### TASK REQUIREMENTS
Reproduce all of the records below line for line, without changing anything.

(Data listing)
## BEGIN

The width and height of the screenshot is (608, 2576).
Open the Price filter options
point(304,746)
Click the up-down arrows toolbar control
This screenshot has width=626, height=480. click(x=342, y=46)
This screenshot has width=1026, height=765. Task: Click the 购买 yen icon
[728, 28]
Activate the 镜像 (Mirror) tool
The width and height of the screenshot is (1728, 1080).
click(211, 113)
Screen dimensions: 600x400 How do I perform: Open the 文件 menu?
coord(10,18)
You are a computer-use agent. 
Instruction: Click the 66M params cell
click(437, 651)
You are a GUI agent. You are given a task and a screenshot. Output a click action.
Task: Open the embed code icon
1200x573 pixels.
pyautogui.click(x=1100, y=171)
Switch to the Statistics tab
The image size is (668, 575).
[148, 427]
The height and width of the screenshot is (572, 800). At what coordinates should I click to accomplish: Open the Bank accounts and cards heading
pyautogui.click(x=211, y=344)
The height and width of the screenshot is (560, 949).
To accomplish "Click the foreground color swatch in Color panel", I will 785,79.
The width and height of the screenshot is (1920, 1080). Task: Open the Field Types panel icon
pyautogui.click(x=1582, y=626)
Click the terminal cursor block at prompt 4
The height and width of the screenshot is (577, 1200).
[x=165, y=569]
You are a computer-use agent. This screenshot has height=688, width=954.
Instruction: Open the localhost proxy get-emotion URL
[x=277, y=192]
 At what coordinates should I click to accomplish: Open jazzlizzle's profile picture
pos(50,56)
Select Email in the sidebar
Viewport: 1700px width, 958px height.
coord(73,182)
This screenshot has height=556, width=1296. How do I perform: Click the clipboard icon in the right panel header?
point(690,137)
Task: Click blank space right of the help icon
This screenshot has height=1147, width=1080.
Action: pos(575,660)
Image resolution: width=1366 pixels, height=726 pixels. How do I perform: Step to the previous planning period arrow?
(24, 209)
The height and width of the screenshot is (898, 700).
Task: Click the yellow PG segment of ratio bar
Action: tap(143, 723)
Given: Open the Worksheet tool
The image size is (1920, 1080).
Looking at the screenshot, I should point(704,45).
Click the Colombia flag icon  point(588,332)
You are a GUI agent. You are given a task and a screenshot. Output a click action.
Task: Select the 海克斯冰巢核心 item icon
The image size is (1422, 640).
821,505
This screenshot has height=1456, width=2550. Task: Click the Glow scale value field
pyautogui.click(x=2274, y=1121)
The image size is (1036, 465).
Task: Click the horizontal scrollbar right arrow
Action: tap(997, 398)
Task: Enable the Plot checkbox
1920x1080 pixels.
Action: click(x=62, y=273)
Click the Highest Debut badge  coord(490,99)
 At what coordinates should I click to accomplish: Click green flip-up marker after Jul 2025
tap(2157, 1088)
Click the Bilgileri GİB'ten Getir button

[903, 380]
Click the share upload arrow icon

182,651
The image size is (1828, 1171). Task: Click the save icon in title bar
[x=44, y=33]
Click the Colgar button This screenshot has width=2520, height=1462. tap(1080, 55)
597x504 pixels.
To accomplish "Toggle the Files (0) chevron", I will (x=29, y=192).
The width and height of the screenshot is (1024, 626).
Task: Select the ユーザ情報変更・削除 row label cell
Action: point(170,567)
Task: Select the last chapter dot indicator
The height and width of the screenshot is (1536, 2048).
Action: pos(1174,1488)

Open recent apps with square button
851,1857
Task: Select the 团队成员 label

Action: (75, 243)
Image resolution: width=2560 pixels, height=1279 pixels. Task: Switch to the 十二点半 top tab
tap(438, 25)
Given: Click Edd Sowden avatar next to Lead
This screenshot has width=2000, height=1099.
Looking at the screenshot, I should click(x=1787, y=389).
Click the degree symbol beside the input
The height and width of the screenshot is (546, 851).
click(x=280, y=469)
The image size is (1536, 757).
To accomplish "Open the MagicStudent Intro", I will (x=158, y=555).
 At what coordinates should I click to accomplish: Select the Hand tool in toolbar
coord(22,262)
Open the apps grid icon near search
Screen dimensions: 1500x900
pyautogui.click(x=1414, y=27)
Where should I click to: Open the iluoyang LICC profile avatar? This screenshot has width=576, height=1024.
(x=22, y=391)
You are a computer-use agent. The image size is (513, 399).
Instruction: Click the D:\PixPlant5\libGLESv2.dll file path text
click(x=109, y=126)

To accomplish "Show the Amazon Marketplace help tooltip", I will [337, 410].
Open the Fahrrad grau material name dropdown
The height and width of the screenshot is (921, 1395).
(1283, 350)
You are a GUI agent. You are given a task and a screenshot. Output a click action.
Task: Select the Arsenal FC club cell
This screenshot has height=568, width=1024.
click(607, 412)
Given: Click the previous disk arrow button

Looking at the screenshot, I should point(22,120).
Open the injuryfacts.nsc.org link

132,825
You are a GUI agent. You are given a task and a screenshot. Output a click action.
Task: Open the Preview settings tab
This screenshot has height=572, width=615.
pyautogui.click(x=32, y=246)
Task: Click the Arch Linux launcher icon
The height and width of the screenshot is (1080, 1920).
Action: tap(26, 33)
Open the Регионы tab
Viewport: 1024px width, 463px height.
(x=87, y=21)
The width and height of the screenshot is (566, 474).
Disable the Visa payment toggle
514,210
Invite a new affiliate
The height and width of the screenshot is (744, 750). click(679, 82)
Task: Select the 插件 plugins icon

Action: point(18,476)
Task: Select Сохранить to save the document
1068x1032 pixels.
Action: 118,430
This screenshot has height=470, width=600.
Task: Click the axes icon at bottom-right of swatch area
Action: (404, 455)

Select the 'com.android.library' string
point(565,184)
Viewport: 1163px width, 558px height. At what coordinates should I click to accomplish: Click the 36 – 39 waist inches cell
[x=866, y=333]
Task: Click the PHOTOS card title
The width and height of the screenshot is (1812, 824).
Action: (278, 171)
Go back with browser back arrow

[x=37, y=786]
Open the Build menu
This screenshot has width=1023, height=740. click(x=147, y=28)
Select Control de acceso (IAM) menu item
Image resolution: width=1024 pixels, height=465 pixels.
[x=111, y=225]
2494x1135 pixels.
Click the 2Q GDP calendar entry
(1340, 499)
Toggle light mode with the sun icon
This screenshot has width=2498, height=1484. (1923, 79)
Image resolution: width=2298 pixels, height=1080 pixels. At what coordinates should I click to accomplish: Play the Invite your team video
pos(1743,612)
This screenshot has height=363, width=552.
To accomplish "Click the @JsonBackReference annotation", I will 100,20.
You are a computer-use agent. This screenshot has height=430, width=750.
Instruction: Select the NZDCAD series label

## END

### FINISHED EXERCISE
The width and height of the screenshot is (608, 2576).
Open the Price filter options
point(304,746)
Click the up-down arrows toolbar control
This screenshot has width=626, height=480. click(x=342, y=46)
This screenshot has width=1026, height=765. Task: Click the 购买 yen icon
[728, 28]
Activate the 镜像 (Mirror) tool
The width and height of the screenshot is (1728, 1080).
click(211, 113)
Screen dimensions: 600x400 How do I perform: Open the 文件 menu?
coord(10,18)
You are a computer-use agent. 
Instruction: Click the 66M params cell
click(437, 651)
You are a GUI agent. You are given a task and a screenshot. Output a click action.
Task: Open the embed code icon
1200x573 pixels.
pyautogui.click(x=1100, y=171)
Switch to the Statistics tab
The image size is (668, 575).
[148, 427]
The height and width of the screenshot is (572, 800). At what coordinates should I click to accomplish: Open the Bank accounts and cards heading
pyautogui.click(x=211, y=344)
The height and width of the screenshot is (560, 949).
To accomplish "Click the foreground color swatch in Color panel", I will 785,79.
The width and height of the screenshot is (1920, 1080). Task: Open the Field Types panel icon
pyautogui.click(x=1582, y=626)
Click the terminal cursor block at prompt 4
The height and width of the screenshot is (577, 1200).
[x=165, y=569]
You are a computer-use agent. This screenshot has height=688, width=954.
Instruction: Open the localhost proxy get-emotion URL
[x=277, y=192]
 At what coordinates should I click to accomplish: Open jazzlizzle's profile picture
pos(50,56)
Select Email in the sidebar
Viewport: 1700px width, 958px height.
coord(73,182)
This screenshot has height=556, width=1296. How do I perform: Click the clipboard icon in the right panel header?
point(690,137)
Task: Click blank space right of the help icon
This screenshot has height=1147, width=1080.
Action: pos(575,660)
Image resolution: width=1366 pixels, height=726 pixels. How do I perform: Step to the previous planning period arrow?
(24, 209)
The height and width of the screenshot is (898, 700).
Task: Click the yellow PG segment of ratio bar
Action: tap(143, 723)
Given: Open the Worksheet tool
The image size is (1920, 1080).
Looking at the screenshot, I should point(704,45).
Click the Colombia flag icon  point(588,332)
You are a GUI agent. You are given a task and a screenshot. Output a click action.
Task: Select the 海克斯冰巢核心 item icon
The image size is (1422, 640).
821,505
This screenshot has height=1456, width=2550. Task: Click the Glow scale value field
pyautogui.click(x=2274, y=1121)
The image size is (1036, 465).
Task: Click the horizontal scrollbar right arrow
Action: tap(997, 398)
Task: Enable the Plot checkbox
1920x1080 pixels.
Action: click(x=62, y=273)
Click the Highest Debut badge  coord(490,99)
 At what coordinates should I click to accomplish: Click green flip-up marker after Jul 2025
tap(2157, 1088)
Click the Bilgileri GİB'ten Getir button

[903, 380]
Click the share upload arrow icon

182,651
The image size is (1828, 1171). Task: Click the save icon in title bar
[x=44, y=33]
Click the Colgar button This screenshot has width=2520, height=1462. tap(1080, 55)
597x504 pixels.
To accomplish "Toggle the Files (0) chevron", I will (x=29, y=192).
The width and height of the screenshot is (1024, 626).
Task: Select the ユーザ情報変更・削除 row label cell
Action: point(170,567)
Task: Select the last chapter dot indicator
The height and width of the screenshot is (1536, 2048).
Action: pos(1174,1488)

Open recent apps with square button
851,1857
Task: Select the 团队成员 label

Action: (75, 243)
Image resolution: width=2560 pixels, height=1279 pixels. Task: Switch to the 十二点半 top tab
tap(438, 25)
Given: Click Edd Sowden avatar next to Lead
This screenshot has width=2000, height=1099.
Looking at the screenshot, I should click(x=1787, y=389).
Click the degree symbol beside the input
The height and width of the screenshot is (546, 851).
click(x=280, y=469)
The image size is (1536, 757).
To accomplish "Open the MagicStudent Intro", I will (x=158, y=555).
 At what coordinates should I click to accomplish: Select the Hand tool in toolbar
coord(22,262)
Open the apps grid icon near search
Screen dimensions: 1500x900
pyautogui.click(x=1414, y=27)
Where should I click to: Open the iluoyang LICC profile avatar? This screenshot has width=576, height=1024.
(x=22, y=391)
You are a computer-use agent. The image size is (513, 399).
Instruction: Click the D:\PixPlant5\libGLESv2.dll file path text
click(x=109, y=126)

To accomplish "Show the Amazon Marketplace help tooltip", I will [337, 410].
Open the Fahrrad grau material name dropdown
The height and width of the screenshot is (921, 1395).
(1283, 350)
You are a GUI agent. You are given a task and a screenshot. Output a click action.
Task: Select the Arsenal FC club cell
This screenshot has height=568, width=1024.
click(607, 412)
Given: Click the previous disk arrow button

Looking at the screenshot, I should point(22,120).
Open the injuryfacts.nsc.org link

132,825
You are a GUI agent. You are given a task and a screenshot. Output a click action.
Task: Open the Preview settings tab
This screenshot has height=572, width=615.
pyautogui.click(x=32, y=246)
Task: Click the Arch Linux launcher icon
The height and width of the screenshot is (1080, 1920).
Action: tap(26, 33)
Open the Регионы tab
Viewport: 1024px width, 463px height.
(x=87, y=21)
The width and height of the screenshot is (566, 474).
Disable the Visa payment toggle
514,210
Invite a new affiliate
The height and width of the screenshot is (744, 750). click(679, 82)
Task: Select the 插件 plugins icon

Action: point(18,476)
Task: Select Сохранить to save the document
1068x1032 pixels.
Action: 118,430
This screenshot has height=470, width=600.
Task: Click the axes icon at bottom-right of swatch area
Action: (404, 455)

Select the 'com.android.library' string
point(565,184)
Viewport: 1163px width, 558px height. At what coordinates should I click to accomplish: Click the 36 – 39 waist inches cell
[x=866, y=333]
Task: Click the PHOTOS card title
The width and height of the screenshot is (1812, 824).
Action: (278, 171)
Go back with browser back arrow

[x=37, y=786]
Open the Build menu
This screenshot has width=1023, height=740. click(x=147, y=28)
Select Control de acceso (IAM) menu item
Image resolution: width=1024 pixels, height=465 pixels.
[x=111, y=225]
2494x1135 pixels.
Click the 2Q GDP calendar entry
(1340, 499)
Toggle light mode with the sun icon
This screenshot has width=2498, height=1484. (1923, 79)
Image resolution: width=2298 pixels, height=1080 pixels. At what coordinates should I click to accomplish: Play the Invite your team video
pos(1743,612)
This screenshot has height=363, width=552.
To accomplish "Click the @JsonBackReference annotation", I will 100,20.
You are a computer-use agent. This screenshot has height=430, width=750.
Instruction: Select the NZDCAD series label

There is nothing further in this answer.